Mas é nesse movimento que a gente vira gente grande.
Seria
muito bacana que os pais de hoje entendessem que tão importante quanto
uma boa escola ou um curso de línguas ou um Ipad é dizer de vez em
quando: “Te vira, meu filho. Você sempre poderá contar comigo, mas essa
briga é tua”. Assim como sentar para jantar e falar da vida como ela é:
“Olha, meu dia foi difícil” ou “Estou com dúvidas, estou com medo, estou
confuso” ou “Não sei o que fazer, mas estou tentando descobrir”. Porque
fingir que está tudo bem e que tudo pode significa dizer ao seu filho
que você não confia nele nem o respeita, já que o trata como um imbecil,
incapaz de compreender a matéria da existência.

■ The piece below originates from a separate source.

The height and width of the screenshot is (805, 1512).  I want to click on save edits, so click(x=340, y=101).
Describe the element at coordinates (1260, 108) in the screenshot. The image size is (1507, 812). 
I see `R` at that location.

É tão ruim quanto ligar
a TV em volume alto o suficiente para que nada que ameace o frágil
equilíbrio doméstico possa ser dito.
Agora,
se os pais mentiram que a felicidade é um direito e seu filho merece
tudo simplesmente por existir, paciência. De nada vai adiantar
choramingar ou emburrar ao descobrir que vai ter de conquistar seu
espaço no mundo sem nenhuma garantia. O melhor a fazer é ter a coragem
de escolher. Seja a escolha de lutar pelo seu desejo – ou para
descobri-lo –, seja a de abrir mão dele. E não culpar ninguém porque
eventualmente não deu certo, porque com certeza vai dar errado muitas
vezes. Ou transferir para o outro a responsabilidade pela sua
desistência.
Crescer
é compreender que o fato de a vida ser falta não a torna menor. Sim, a
vida é insuficiente. Mas é o que temos. E é melhor não perder tempo se
sentindo injustiçado porque um dia ela acaba.
Eliane Brum
Jornalista, escritora e documentarista. Ganhou mais de 40 prêmios nacionais e internacionais de reportagem. É autora de Coluna Prestes – O Avesso da Lenda (Artes e Ofícios), A Vida Que Ninguém Vê (Arquipélago Editorial, Prêmio Jabuti 2007) e O Olho da Rua (Globo).